Harmer’s Red Crag pit, Little Oakley (site of)
The existence of shelly Red Crag capping the high ground at Little Oakley has been known since at least the 1860s but it was not until the remarkable work of amateur geologist Frederick Harmer (1835-1923) in the early years of the twentieth century, that the site received any attention. Harmer reopened a shallow pit to the east of the village near Foulton Hall and sieved the sand for fossil shells over a period of several years. The result of these efforts was his two volume work ‘The Pliocene Mollusca of Great Britain’ published in 1919 in which he states that over 600 different species of mollusc were found in this pit (nearly 400 of the species illustrated in the book are from Little Oakley). Harmer’s work has shown the extraordinarily rich molluscan fauna of the Red Crag sea. Harmer records that all of the fossils came from ‘an area of twenty yards square’ and says that they were obtained ‘during many years labour, and by the sifting and examination of something like 200 tons of material’. Harmer’s pit has long ago been filled in but the site is of great historical interest as one of Britain’s most prolific fossil localities.
Copperas Bay and Copperas Wood, Ramsey (TM 199 312)
The copperas industry is commemorated in the name of Copperas Wood and Copperas Bay but information on this industry is lacking in the publicity for Copperas Wood, which is an Essex Wildlife Trust reserve. A copperas works is marked as ‘Copperas House’ on the 1882 geological map (based on an 1838 original plate) and the exact site may have been where Copperas Wood Farm is now situated (TM 204 318).
Priory Gatehouse, St. Osyth (TM 121 157)
Erected in 1481, the battlemented gatehouse of St. Osyth Priory is one of the finest examples in Britain of the use of flint ‘flushwork’. Flushwork is the name given to the technique of setting ‘knapped’ flints (flints skilfully worked to produce a flat face) into a wall, often in intricate patterns alongside another stone such as limestone. St. Osyth Priory is privately owned and no longer open to the public, but the gatehouse can be viewed from the green open space between the gatehouse and the road, where there is also car parking.
Site of Weeley borehole, Weeley (TM 14737 21833)
In the latter part of the 19th century, the discovery of a deep coalfield near Dover stimulated the search for coal in East Anglia.

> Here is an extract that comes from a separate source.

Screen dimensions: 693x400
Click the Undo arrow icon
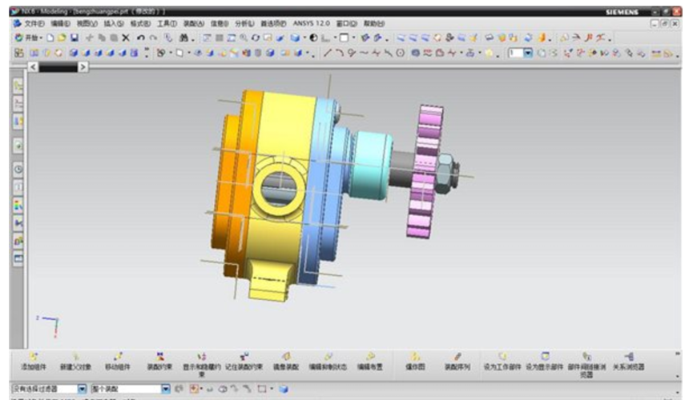tap(141, 38)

The Eastern Counties Coal Boring and Development Syndicate was formed for this purpose and they sunk a borehole at Weeley in 1896, their previous borehole being at Stutton on the Suffolk side of the Stour estuary. The borehole penetrated the deep Palaeozoic basement rocks at a depth of over 330 metres (1,100 feet) and continued to 372 metres (1,221 feet) before the project was finally abandoned. The basement was found to be Silurian rocks (approx. 420 million years old) and not the younger Carboniferous coal measures that had been hoped for. Directors and shareholders had invested a considerable amount of money in the venture but the syndicate was finally wound up a year or so later.